Tuesday, September 29, 2009
Fritter Chronicles: Can't Get Enough
What's not to like about corn? It's sweet, it makes a fun sound and it's happy being a main course, side dish or condiment. Now contributor Jim Dixon of Real Good Food's foments on his fritter fascination with a recipe that includes this versatile vegetable.
I had some leftover corn on the cob, and while I’d planned to do a simple corn and tomato salad, I ended up making corn calas, a rice fritter we’d had when we ate at Cochon in New Orleans. I’ve said before how familiar the simple Cajun food seemed, and the calas sure seemed related to all the other fritters I make.
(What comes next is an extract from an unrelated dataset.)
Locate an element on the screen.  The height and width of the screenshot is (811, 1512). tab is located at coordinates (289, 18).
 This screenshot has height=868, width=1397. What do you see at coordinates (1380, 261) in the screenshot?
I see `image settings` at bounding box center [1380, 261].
Calas traditionally were sort of rice beignets, deep fried and served with sugar or cane syrup. These are pan fried, more like corn cakes.
Corn and Rice Calas
Adapted from Real Cajun: Rustic Home Cooking from Donald Link's Louisiana
Combine the kernels cut from 2-3 ears of cooked corn with half an onion, finely diced, a diced frying pepper (like a Jimmy Nardello, although any sweet or even a hot pepper would work), a couple of eggs, a cup or so of cooked rice, and a few tablespoons each of flour and corn meal. Season with sea salt, freshly ground pepper and healthy dash of cayenne.
Heat a heavy skillet and add enough olive oil to cover the bottom. Drop spoonfulls of the batter into the skillet and flip when nicely browned. Sprinkle with flor de sal.